My name is Chaim Stein, and I'm the inventor of the SureSight.

Mr. Yeager has not yet had any direct experience with my sight, and he was basing his assessment entirely on speculation. I offered him a set free of charge for his evaluation, but he never responded.

For those interested in reading reviews of my sight by people who've actually used them, check out this thread over at Glocktalk:

Below is my entire response Mr. Yeager's above-quoted post, taken from the same thread as Mr. Yeager's post:

Mr. Yeager,

You seem to be basing your analysis of my sights on the mistaken assumption that because the Steyr sights contain a triangle, and my sights form a triangle, they are the same concept. This is false, in the same way that asserting that a Dodge Viper is a “knock off” of a Ford Model T, since they both have round wheels.

In point of fact, SureSight functions completely differently from Steyr’s triangle/trapezoid sights, and the experience of aiming with one is not at all similar to the Steyr sights. While they both use triangles, the Steyr sights are aligned in precisely the same manner as notch and post sights. It's just that the sides of the rear notch are turned in at about a 45 degree angle. This leads to many of the shortcomings you explained, but your assessment does not apply to SureSight.

With SureSight, alignment occurs vertically, with the front pentagonal shape visually “stacked” atop the rear sight. The end result is that when the sights are aligned, a triangle is formed, with the tip of the triangle being point of impact.

Some of the advantages of this setup include:

* A simplified flash sight picture whereby the rear sight is not emphasized at all.

* A much larger, more visible, faster and easier-to-acquire front sight. (By far the largest of any front sight on the market)

* Increased speed of sight acquisition and better sight visibility during both the arc of recoil and while shooting on the move.

* More easily seen for bifocal wearers and those with "older eyes".

* A more intuitive sight alignment. People are hard-wired to complete shapes, as in turning the front and rear sight shapes of SureSight into a triangle. This phenomenon is known as the Gestalt Principle of Closure. (see for details and diagrams—it may not be up yet, but will be shortly. We’re currently re-working our website. If it's still not up, you can see a quick description HERE) If you have normal brain function, you were born with the ability to do this.

* Another unique advantage of this setup is the ability to focus intently on one's target and still have the ability to align the sights--intuitively.
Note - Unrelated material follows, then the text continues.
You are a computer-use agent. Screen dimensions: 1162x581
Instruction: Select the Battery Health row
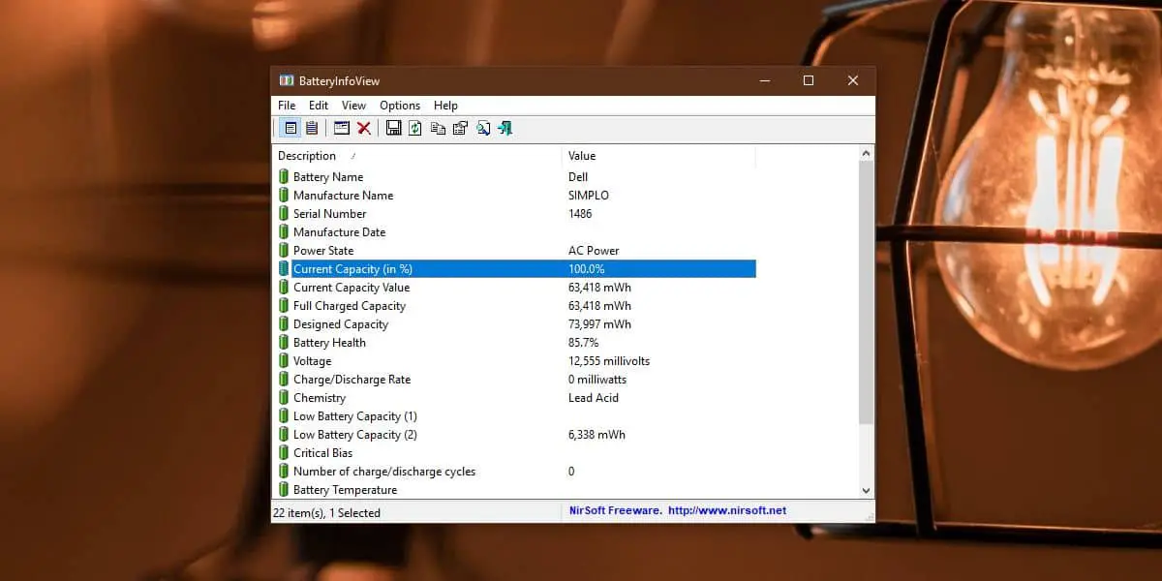[x=329, y=343]
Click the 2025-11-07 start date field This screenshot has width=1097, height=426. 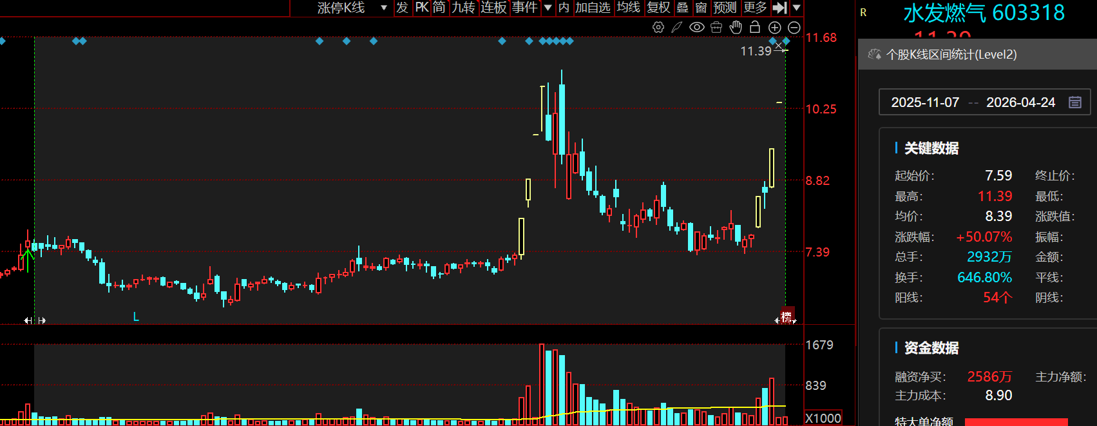click(925, 102)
Out to at least 7-10 yards, (and well beyond for some people) this is a very effective technique with SureSight. Functioning in this capacity, several people have aptly described them as “point-shooting sights”.

Finally, I’m sure you’ll be happy to know that SureSight is most certainly ON ALL my self defense Glocks.

I’d love to send you a set so you can draw your own conclusions. If you hate them, that’s fine, too. I would just like to get your honest opinion after you’ve actually tried them.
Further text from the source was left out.